The boats parted in silence, that of Don Camillo
proceeding in the direction from which the other
had just come.

In a short time the gondola of Don Camillo was
in an open part of the Guidecca, and entirely beyond
the tiers of the shipping. It was so late that
the moon had begun to fall, and its light was cast
obliquely on the bay, throwing the eastern sides of
the buildings and the other objects into shadow. A
dozen different vessels were seen, aided by the land-breeze,
steering towards the entrance of the port.
The rays of the moon fell upon the broad surface
of those sides of their canvas which were nearest
to the town, and they resembled so many spotless
clouds, sweeping the water and floating seaward.

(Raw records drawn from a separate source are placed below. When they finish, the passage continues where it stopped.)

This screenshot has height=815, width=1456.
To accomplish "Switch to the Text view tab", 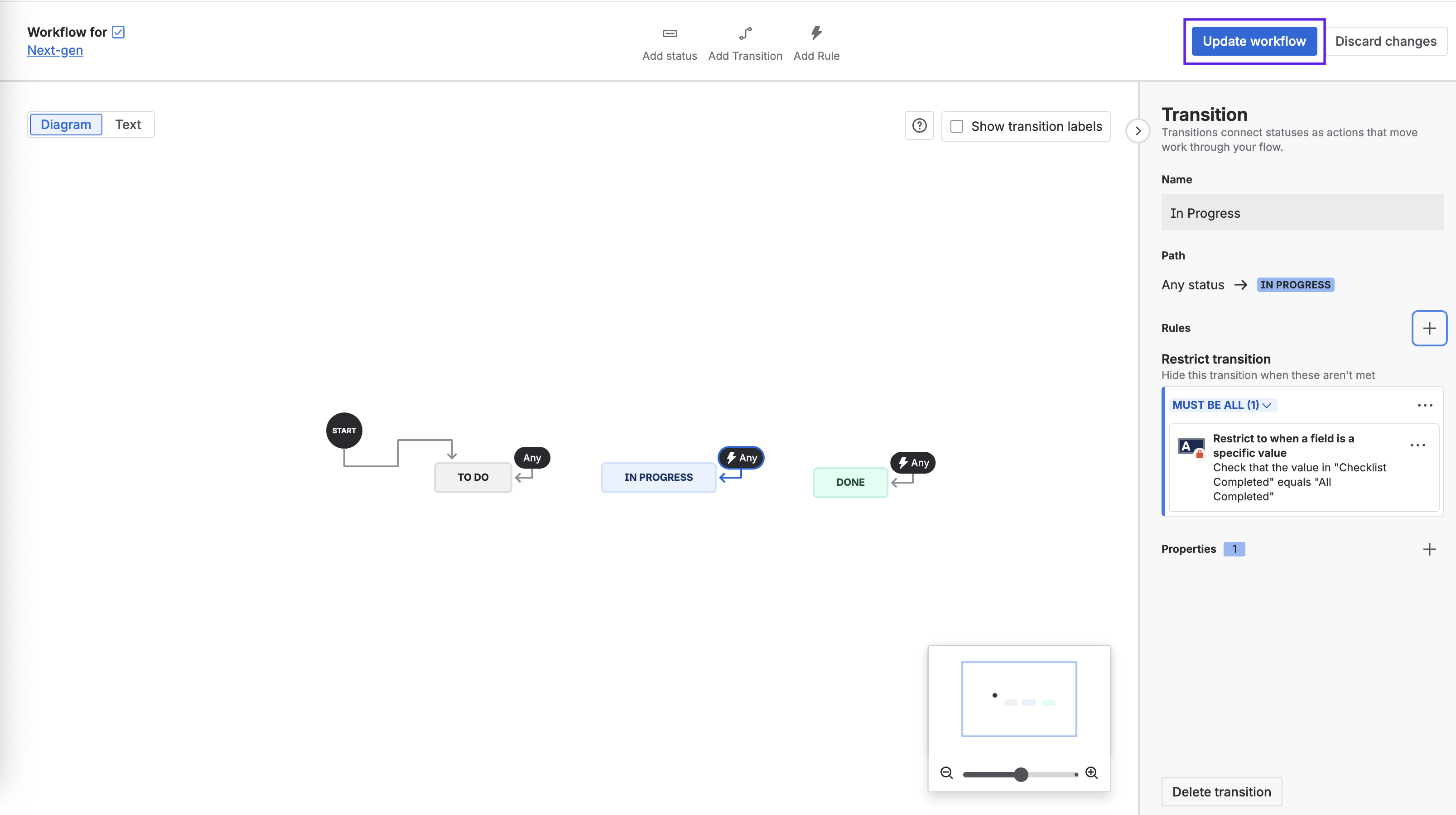I will coord(128,124).

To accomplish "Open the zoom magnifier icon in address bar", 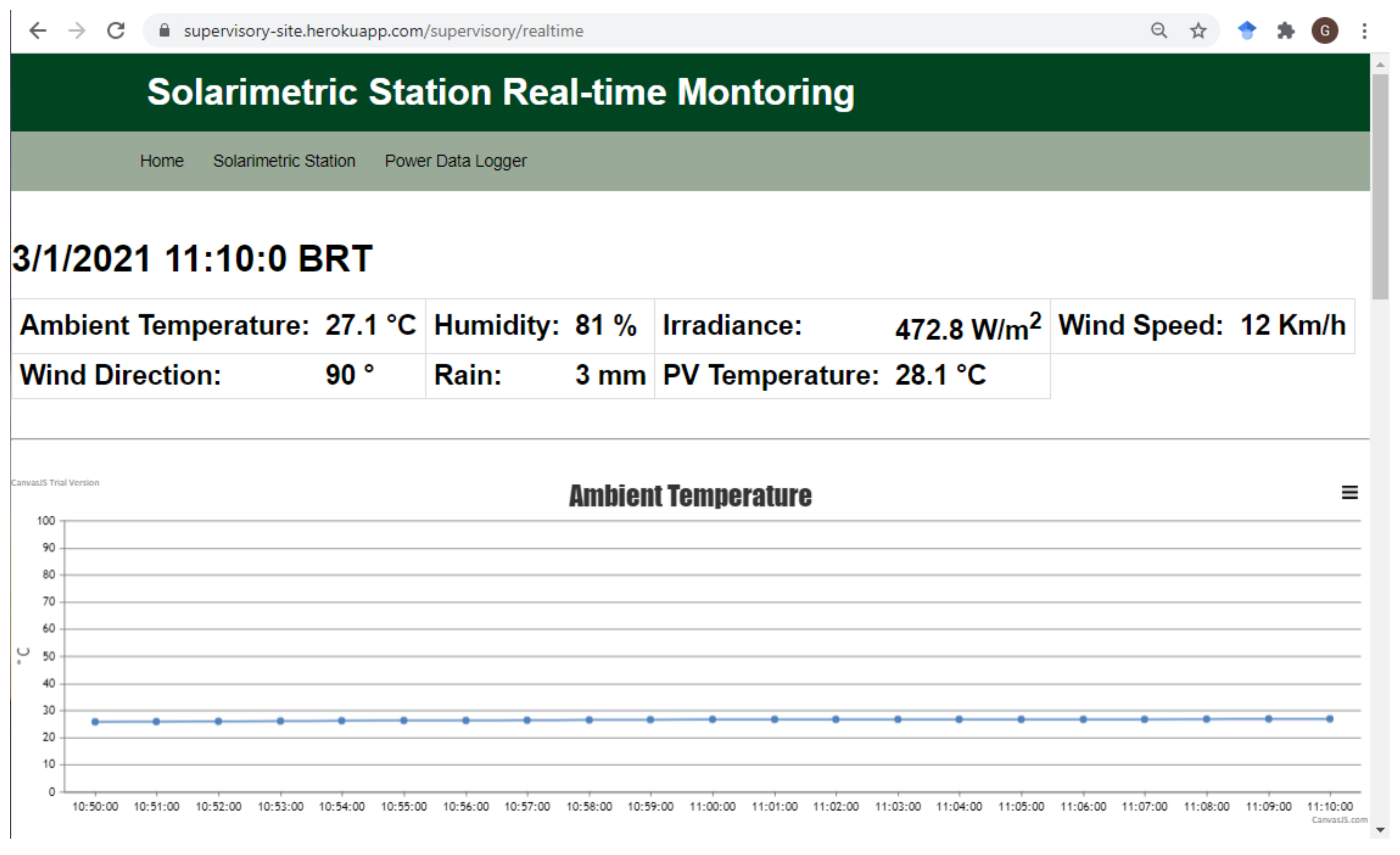I will [1159, 31].
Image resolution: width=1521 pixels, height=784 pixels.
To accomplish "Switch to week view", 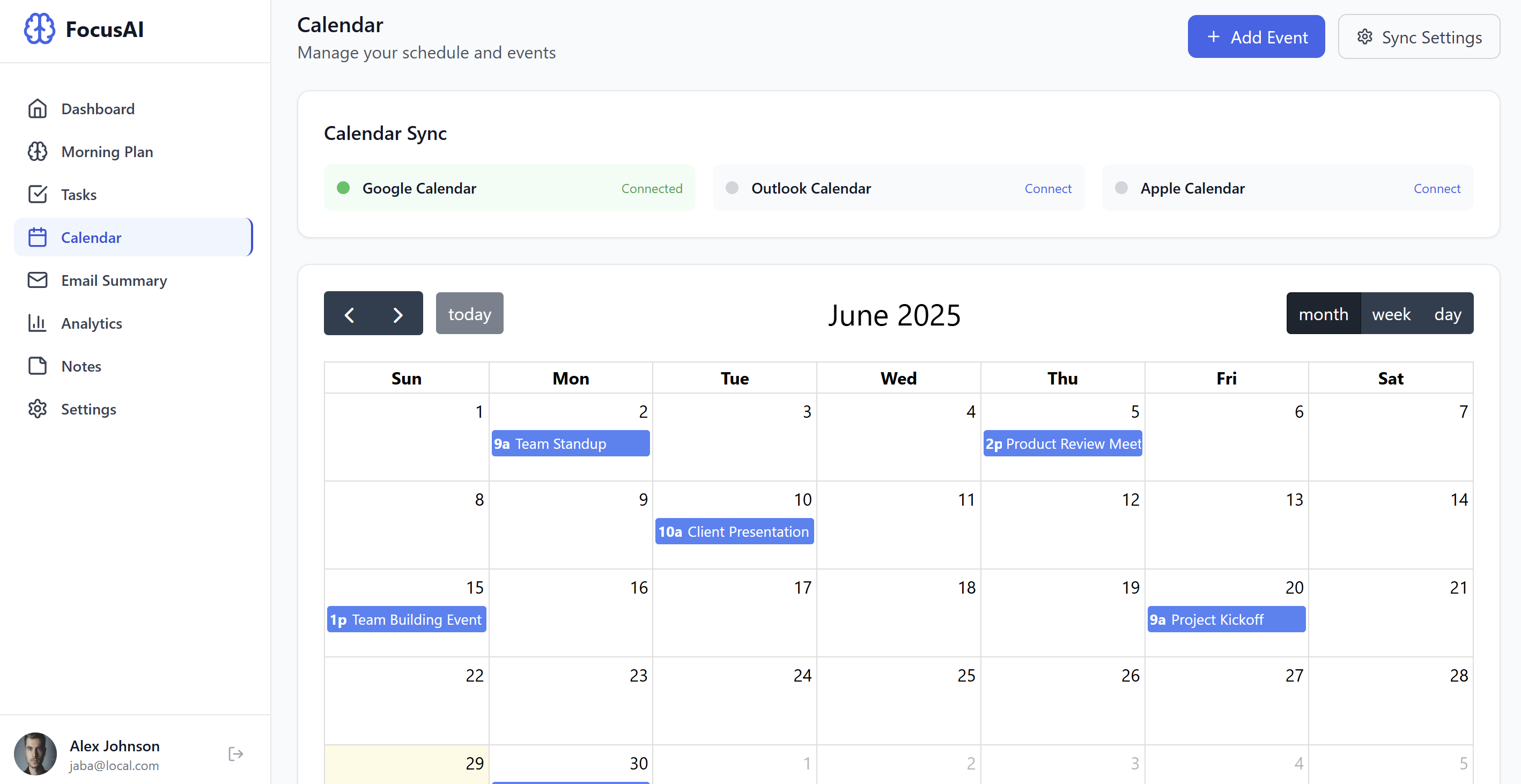I will [1391, 314].
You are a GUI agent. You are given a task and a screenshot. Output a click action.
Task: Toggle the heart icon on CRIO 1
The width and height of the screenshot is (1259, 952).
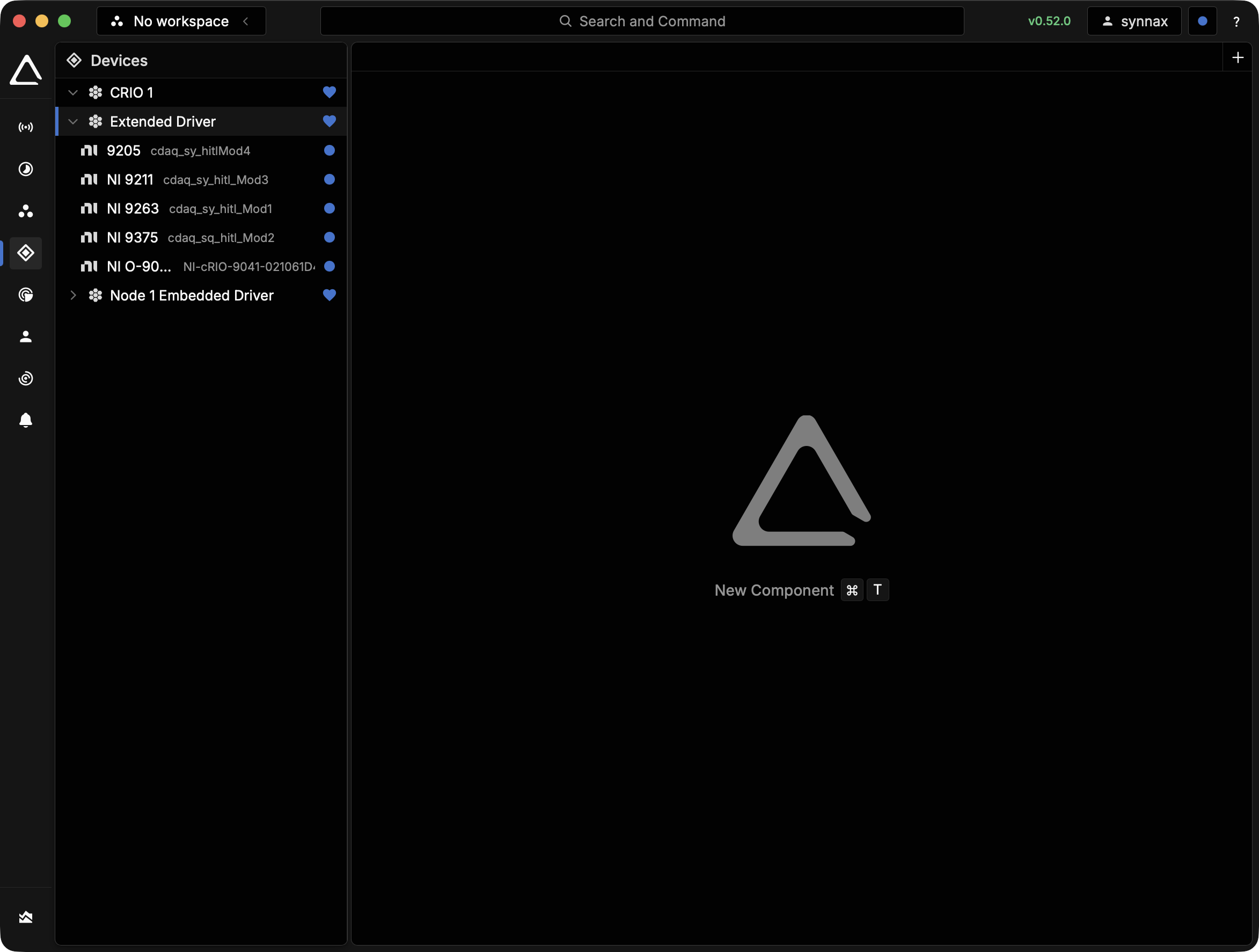click(x=329, y=92)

“They are sending my wife to Dalmatia!” cried
Don Camillo, like a man on whom the truth began
to dawn.

“Signore mio!” exclaimed the astonished Gino.

“I tell thee, sirrah, that this accursed senate hath
plotted against my happiness, and having robbed
me of thy mistress, hath employed one of the many
feluccas that I see, to transport her to some of its
strong-holds, on the eastern coast of the Adriatic.”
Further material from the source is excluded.